— Assigned task —
Below are the entries. Transcribe exactly the lines from the one with "Tight Posh (41, 1186)" through the one with "[Facebook-f] (4, 4)", ends included, and leave out all others.

— Available data —
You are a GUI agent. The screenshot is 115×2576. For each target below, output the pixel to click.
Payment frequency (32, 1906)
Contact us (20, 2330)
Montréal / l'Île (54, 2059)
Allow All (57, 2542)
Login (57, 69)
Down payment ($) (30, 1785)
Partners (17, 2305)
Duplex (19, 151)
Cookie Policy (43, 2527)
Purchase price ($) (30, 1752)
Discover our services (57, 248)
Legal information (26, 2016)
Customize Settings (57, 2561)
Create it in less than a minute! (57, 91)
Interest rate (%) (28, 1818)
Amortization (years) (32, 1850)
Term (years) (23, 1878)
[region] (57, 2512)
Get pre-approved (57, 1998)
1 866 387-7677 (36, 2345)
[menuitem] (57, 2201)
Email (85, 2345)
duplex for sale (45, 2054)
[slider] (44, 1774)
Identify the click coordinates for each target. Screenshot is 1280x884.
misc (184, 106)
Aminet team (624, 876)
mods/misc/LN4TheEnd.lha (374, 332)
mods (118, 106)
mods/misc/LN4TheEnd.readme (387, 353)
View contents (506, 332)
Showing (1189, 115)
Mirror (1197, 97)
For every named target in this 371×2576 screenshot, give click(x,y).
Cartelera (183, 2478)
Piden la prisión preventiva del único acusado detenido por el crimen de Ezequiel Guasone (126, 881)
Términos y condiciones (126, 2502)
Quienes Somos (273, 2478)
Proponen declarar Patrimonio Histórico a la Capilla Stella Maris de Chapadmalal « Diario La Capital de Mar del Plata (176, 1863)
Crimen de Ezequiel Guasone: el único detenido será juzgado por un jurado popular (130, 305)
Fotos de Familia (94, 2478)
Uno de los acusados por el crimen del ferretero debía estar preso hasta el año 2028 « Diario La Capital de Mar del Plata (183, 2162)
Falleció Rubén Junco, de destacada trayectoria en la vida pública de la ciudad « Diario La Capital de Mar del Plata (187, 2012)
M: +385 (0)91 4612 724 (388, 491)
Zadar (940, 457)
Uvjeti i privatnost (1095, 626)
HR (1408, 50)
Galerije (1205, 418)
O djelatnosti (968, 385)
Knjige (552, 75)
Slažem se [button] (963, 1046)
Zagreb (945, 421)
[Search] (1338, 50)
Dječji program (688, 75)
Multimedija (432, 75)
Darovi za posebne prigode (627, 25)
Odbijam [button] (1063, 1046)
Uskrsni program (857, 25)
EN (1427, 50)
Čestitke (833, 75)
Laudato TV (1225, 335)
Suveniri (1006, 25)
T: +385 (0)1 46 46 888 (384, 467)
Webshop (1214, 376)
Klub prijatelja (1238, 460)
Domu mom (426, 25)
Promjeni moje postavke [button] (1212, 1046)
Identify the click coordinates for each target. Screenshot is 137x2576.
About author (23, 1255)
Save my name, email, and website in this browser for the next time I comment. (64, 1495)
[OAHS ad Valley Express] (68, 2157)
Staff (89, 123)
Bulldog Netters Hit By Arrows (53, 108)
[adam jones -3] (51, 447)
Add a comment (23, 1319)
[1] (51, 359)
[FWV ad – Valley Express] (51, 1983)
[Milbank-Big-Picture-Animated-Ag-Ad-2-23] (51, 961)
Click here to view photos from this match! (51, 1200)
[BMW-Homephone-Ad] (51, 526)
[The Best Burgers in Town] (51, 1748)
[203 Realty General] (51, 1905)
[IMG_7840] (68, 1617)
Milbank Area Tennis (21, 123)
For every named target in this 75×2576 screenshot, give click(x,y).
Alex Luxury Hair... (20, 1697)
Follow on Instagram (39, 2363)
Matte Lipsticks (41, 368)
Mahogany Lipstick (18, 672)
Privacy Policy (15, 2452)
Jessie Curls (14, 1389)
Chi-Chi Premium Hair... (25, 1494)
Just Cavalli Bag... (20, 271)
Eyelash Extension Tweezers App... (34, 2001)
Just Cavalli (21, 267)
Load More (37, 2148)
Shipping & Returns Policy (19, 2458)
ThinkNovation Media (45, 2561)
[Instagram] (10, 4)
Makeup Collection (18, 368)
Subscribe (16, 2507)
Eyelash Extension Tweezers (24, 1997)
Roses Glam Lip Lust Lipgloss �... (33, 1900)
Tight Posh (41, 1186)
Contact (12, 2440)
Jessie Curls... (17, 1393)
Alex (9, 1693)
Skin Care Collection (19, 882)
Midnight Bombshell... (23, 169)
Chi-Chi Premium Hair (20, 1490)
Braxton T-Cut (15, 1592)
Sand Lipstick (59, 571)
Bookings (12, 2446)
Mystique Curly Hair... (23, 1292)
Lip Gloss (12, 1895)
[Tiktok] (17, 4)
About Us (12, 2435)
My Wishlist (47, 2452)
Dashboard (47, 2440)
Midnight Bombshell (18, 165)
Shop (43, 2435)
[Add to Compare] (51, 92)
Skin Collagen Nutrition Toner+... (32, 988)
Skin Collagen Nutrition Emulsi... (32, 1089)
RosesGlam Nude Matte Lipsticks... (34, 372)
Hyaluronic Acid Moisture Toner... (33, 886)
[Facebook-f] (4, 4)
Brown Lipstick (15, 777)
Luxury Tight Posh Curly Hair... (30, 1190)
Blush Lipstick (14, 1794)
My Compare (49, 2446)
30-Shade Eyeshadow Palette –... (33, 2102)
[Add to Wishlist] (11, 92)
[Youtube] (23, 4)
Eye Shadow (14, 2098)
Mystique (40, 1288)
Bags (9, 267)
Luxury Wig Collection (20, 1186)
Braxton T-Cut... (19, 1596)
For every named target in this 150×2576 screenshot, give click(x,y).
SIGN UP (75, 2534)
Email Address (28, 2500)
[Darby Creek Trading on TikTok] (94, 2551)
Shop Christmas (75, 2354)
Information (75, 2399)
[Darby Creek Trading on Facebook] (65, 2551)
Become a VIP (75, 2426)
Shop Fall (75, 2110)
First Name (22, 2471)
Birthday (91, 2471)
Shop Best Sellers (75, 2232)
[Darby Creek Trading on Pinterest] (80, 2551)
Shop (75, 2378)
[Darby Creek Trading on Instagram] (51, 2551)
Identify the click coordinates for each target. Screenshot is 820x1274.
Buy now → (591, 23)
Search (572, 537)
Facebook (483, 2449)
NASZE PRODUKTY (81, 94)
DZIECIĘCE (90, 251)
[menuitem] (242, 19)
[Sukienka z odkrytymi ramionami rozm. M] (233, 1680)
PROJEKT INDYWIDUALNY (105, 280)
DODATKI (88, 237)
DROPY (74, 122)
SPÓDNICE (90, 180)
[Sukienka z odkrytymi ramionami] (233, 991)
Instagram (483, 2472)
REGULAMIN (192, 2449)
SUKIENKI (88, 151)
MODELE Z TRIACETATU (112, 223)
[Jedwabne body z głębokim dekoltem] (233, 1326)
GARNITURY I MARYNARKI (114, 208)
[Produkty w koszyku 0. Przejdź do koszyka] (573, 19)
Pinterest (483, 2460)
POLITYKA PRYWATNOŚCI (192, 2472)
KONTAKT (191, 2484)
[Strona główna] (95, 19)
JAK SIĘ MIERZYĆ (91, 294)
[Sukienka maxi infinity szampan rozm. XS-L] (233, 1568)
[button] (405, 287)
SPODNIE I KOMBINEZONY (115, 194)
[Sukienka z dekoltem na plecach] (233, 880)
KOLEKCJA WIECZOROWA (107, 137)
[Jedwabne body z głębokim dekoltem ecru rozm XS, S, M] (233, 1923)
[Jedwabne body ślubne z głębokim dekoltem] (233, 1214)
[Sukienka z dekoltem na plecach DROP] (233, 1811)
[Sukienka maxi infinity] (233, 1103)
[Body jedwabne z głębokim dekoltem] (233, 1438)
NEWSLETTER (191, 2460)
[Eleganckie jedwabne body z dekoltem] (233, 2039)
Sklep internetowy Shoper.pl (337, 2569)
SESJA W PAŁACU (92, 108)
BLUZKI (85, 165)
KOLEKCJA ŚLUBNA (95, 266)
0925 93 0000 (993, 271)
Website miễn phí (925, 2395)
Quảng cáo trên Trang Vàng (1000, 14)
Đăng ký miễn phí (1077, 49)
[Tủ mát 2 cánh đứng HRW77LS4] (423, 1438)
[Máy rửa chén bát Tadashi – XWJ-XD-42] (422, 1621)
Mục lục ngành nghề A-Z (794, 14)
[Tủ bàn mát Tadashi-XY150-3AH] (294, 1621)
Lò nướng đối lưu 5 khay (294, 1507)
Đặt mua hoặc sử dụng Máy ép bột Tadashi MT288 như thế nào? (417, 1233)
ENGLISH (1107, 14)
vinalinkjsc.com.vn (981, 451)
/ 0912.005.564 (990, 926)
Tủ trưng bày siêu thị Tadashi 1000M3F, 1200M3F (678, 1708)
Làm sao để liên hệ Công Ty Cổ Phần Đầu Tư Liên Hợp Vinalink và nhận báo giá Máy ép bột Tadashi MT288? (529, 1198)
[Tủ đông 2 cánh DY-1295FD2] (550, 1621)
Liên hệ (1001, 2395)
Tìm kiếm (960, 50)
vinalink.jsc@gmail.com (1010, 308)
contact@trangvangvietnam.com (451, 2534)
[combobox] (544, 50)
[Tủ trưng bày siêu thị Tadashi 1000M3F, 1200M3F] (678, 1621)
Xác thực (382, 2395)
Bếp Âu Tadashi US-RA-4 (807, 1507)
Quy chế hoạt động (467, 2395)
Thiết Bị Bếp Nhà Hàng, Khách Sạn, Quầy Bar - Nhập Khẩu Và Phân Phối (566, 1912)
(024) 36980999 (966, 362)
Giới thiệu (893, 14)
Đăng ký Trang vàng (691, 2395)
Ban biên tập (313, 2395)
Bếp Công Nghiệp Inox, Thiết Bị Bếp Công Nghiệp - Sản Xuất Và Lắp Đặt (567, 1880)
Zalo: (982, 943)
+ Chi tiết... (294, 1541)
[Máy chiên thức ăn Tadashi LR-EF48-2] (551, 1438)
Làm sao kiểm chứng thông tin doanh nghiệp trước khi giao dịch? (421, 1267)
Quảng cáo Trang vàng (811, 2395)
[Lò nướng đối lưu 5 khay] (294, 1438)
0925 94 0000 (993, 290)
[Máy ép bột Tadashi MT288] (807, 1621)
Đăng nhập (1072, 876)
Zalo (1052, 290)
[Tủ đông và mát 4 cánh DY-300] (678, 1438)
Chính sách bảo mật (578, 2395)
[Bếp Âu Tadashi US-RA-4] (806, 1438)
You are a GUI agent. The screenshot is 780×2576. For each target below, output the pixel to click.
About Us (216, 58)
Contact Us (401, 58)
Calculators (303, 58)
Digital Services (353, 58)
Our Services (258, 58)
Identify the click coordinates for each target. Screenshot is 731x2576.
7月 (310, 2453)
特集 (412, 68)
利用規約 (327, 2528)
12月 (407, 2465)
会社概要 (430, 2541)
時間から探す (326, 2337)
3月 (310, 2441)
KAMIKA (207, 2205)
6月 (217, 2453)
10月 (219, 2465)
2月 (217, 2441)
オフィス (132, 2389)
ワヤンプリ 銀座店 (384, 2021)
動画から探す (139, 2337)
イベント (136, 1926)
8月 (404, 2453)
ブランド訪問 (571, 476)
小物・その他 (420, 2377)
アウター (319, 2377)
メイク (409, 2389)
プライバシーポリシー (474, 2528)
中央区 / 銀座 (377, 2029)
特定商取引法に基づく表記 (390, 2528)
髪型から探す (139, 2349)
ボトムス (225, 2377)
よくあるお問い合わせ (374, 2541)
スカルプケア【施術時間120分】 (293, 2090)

— Task response —
Tight Posh (41, 1186)
Contact (12, 2440)
Jessie Curls... (17, 1393)
Alex (9, 1693)
Skin Care Collection (19, 882)
Midnight Bombshell... (23, 169)
Chi-Chi Premium Hair (20, 1490)
Braxton T-Cut (15, 1592)
Sand Lipstick (59, 571)
Bookings (12, 2446)
Mystique Curly Hair... (23, 1292)
Lip Gloss (12, 1895)
[Tiktok] (17, 4)
About Us (12, 2435)
My Wishlist (47, 2452)
Dashboard (47, 2440)
Midnight Bombshell (18, 165)
Shop (43, 2435)
[Add to Compare] (51, 92)
Skin Collagen Nutrition Toner+... (32, 988)
Skin Collagen Nutrition Emulsi... (32, 1089)
RosesGlam Nude Matte Lipsticks... (34, 372)
Hyaluronic Acid Moisture Toner... (33, 886)
[Facebook-f] (4, 4)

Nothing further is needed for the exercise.